Exercise requirements:
For the entries below, repeat exactly each line starting with the one that contains "Task: Open the #VIRALES hashtag link" and going on through the one that contains "Image resolution: width=1567", and no others.

Data under study:
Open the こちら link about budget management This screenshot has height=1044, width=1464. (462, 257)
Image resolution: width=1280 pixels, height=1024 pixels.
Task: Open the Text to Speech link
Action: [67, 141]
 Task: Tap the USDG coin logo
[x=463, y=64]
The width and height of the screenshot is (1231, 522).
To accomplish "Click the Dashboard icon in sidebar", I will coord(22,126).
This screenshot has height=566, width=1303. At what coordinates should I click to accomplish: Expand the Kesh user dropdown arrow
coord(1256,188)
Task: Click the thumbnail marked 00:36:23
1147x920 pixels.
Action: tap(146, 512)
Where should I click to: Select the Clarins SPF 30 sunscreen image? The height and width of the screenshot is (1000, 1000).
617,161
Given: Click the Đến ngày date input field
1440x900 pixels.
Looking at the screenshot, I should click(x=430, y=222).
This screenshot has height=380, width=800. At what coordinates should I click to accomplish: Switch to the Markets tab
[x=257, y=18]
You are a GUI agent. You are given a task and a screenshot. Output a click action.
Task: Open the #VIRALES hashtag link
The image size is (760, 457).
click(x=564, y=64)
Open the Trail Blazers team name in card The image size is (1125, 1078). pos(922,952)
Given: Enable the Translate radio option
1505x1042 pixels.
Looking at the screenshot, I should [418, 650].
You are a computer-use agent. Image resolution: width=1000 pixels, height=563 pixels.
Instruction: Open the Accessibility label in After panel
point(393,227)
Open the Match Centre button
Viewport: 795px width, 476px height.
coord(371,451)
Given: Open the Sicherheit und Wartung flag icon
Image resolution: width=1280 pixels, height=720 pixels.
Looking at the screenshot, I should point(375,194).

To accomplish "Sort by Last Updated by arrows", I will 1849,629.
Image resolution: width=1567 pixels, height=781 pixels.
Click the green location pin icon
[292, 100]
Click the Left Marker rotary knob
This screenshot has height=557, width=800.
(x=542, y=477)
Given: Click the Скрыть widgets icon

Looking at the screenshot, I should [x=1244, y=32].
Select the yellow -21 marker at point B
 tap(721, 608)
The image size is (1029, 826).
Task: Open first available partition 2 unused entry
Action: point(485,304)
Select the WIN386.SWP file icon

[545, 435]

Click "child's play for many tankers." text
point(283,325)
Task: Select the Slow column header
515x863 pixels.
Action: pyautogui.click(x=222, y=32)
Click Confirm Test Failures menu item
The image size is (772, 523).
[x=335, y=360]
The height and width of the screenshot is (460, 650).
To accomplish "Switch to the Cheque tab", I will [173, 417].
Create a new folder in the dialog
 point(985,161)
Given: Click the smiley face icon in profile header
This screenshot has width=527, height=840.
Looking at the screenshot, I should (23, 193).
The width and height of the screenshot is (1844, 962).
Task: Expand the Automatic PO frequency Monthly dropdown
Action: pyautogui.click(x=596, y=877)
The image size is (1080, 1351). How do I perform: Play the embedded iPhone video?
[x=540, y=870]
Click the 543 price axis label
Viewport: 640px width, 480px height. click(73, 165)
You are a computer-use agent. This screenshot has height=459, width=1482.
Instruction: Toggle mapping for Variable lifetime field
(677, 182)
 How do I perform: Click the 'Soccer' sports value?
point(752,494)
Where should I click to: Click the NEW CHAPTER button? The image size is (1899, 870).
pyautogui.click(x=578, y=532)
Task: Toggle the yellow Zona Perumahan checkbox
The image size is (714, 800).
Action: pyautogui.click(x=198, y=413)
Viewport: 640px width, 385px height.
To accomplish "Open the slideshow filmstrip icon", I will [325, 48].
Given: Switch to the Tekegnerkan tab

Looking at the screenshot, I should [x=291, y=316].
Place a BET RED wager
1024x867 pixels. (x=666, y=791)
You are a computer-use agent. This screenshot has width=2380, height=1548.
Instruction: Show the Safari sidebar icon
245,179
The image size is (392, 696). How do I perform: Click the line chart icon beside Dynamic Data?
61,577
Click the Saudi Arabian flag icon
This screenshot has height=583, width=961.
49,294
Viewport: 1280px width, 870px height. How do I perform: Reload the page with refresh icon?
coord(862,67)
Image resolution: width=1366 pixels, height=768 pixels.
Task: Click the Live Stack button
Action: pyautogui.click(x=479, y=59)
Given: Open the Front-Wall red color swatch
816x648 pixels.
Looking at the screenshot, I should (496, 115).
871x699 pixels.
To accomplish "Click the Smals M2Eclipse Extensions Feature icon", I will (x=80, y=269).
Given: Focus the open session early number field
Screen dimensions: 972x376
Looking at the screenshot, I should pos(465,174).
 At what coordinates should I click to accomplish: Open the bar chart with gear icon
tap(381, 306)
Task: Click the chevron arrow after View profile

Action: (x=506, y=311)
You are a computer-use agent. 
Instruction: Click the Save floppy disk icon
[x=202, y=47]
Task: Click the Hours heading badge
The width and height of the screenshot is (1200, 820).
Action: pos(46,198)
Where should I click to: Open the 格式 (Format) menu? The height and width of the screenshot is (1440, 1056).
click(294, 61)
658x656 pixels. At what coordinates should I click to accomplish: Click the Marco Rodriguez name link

Response area:
Task: Open the #VIRALES hashtag link
The image size is (760, 457).
click(x=564, y=64)
Open the Trail Blazers team name in card The image size is (1125, 1078). pos(922,952)
Given: Enable the Translate radio option
1505x1042 pixels.
Looking at the screenshot, I should [418, 650].
You are a computer-use agent. Image resolution: width=1000 pixels, height=563 pixels.
Instruction: Open the Accessibility label in After panel
point(393,227)
Open the Match Centre button
Viewport: 795px width, 476px height.
coord(371,451)
Given: Open the Sicherheit und Wartung flag icon
Image resolution: width=1280 pixels, height=720 pixels.
Looking at the screenshot, I should point(375,194).

To accomplish "Sort by Last Updated by arrows", I will 1849,629.
Image resolution: width=1567 pixels, height=781 pixels.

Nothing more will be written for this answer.